The black hole - called Sagittarius A*, or Sgr A* - is the second one ever to be imaged. The feat was accomplished by the same Event Horizon Telescope (EHT) international collaboration that in 2019 unveiled the first photo of a black hole - that one residing at the heart of a different galaxy.
University of Arizona astronomer Feryal Özel, at a news conference in Washington, hailed "the first direct image of the gentle giant in the centre of our galaxy," showing a glowing ring of red, yellow and white surrounding a darker centre.
Sagittarius A* (pronounced Sagittarius "A" star) possesses 4 million times the mass of our sun and is located about 26,000 light-years - the distance light travels in a year, 9.5 trillion km - from Earth.
Harvard-Smithsonian Center for Astrophysics astrophysicist Michael Johnson called Sagittarius A* "ravenous but inefficient," currently eating relatively little matter.
"If Sgr A* were a person, it would consume a single grain of rice every million years," Johnson said. It is putting out only a few hundred times the energy of the sun despite being much more massive.
Black holes are extraordinarily dense objects with gravity so strong that not even light can escape, making viewing them extremely challenging. A black hole's event horizon is the point of no return beyond which anything - stars, planets, gas, dust and all forms of electromagnetic radiation - gets dragged into oblivion.

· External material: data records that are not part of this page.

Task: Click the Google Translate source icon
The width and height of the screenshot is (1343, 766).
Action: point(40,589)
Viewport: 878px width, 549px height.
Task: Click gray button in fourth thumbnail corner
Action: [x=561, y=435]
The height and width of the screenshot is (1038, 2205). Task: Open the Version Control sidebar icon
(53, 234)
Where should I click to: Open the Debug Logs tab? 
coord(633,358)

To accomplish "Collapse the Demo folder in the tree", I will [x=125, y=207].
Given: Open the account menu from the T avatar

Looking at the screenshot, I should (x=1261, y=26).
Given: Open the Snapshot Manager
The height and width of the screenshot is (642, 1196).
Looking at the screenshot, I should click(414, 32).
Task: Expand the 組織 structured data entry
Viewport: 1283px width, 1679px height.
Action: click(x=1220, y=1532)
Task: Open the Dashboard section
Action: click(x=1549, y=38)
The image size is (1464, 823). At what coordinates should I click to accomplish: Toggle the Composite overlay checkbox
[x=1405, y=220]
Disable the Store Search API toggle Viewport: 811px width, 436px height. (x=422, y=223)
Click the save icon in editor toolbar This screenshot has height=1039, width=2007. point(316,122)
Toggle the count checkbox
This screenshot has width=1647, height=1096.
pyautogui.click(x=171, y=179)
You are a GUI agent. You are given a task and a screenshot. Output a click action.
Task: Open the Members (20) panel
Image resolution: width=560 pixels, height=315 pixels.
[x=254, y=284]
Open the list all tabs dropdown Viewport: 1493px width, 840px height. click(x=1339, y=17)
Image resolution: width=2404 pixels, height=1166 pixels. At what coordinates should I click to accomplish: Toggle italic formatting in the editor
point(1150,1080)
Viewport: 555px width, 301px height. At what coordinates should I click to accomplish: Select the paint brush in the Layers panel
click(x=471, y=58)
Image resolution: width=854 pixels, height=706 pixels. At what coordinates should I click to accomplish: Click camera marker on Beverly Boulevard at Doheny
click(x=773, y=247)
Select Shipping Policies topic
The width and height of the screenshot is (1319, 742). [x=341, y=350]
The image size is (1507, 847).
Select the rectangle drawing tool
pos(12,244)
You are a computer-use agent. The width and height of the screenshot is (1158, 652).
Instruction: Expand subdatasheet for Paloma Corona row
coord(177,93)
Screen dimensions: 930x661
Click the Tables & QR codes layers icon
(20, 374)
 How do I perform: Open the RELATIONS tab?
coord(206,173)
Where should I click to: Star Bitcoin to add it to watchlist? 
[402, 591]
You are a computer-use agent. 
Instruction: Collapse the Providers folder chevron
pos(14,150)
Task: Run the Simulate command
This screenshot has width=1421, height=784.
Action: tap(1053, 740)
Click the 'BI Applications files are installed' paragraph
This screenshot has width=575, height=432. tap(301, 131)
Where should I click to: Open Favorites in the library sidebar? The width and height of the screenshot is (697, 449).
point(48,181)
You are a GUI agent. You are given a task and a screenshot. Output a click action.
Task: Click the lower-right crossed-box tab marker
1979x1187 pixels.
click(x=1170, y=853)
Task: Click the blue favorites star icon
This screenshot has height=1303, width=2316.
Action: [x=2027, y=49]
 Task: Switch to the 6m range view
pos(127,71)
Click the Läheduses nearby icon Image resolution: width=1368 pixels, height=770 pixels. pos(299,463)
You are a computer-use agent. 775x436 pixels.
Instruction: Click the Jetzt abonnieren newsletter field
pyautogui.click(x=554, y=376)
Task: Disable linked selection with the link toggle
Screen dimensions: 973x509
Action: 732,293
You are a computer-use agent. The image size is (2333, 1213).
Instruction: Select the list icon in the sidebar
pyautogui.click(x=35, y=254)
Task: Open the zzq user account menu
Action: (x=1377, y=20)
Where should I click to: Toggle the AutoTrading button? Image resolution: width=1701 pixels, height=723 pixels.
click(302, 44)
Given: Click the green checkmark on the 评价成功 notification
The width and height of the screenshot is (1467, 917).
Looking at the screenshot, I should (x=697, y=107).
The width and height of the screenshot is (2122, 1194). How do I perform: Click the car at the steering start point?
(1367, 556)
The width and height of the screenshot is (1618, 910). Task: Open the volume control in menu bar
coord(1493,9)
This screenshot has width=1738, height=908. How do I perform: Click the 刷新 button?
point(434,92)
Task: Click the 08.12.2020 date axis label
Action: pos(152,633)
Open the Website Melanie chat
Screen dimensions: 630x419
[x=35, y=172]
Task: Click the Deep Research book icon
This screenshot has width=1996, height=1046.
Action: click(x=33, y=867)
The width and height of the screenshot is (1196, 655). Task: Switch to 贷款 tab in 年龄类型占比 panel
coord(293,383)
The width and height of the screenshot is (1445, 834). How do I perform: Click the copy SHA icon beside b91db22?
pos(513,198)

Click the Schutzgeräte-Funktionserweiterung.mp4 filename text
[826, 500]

The image was obtained using the EHT's global network of observatories working collectively to observe radio sources associated with black holes. It showed a ring of light - super-heated disrupted matter and radiation circling at tremendous speed at the edge of the event horizon - around a region of darkness representing the actual black hole. This is called the black hole's shadow or silhouette.
Imaging it was complicated by its dynamic environment including swirling gas around it - as Özel put it: "a source that burbled and gurgled as we looked at it."
"We love our black hole," Özel said.
The Milky Way is a spiral galaxy that contains at least 100 billion stars. Viewed from above or below it resembles a spinning pinwheel, with our sun situated on one of the spiral arms and Sagittarius A* located at the centre.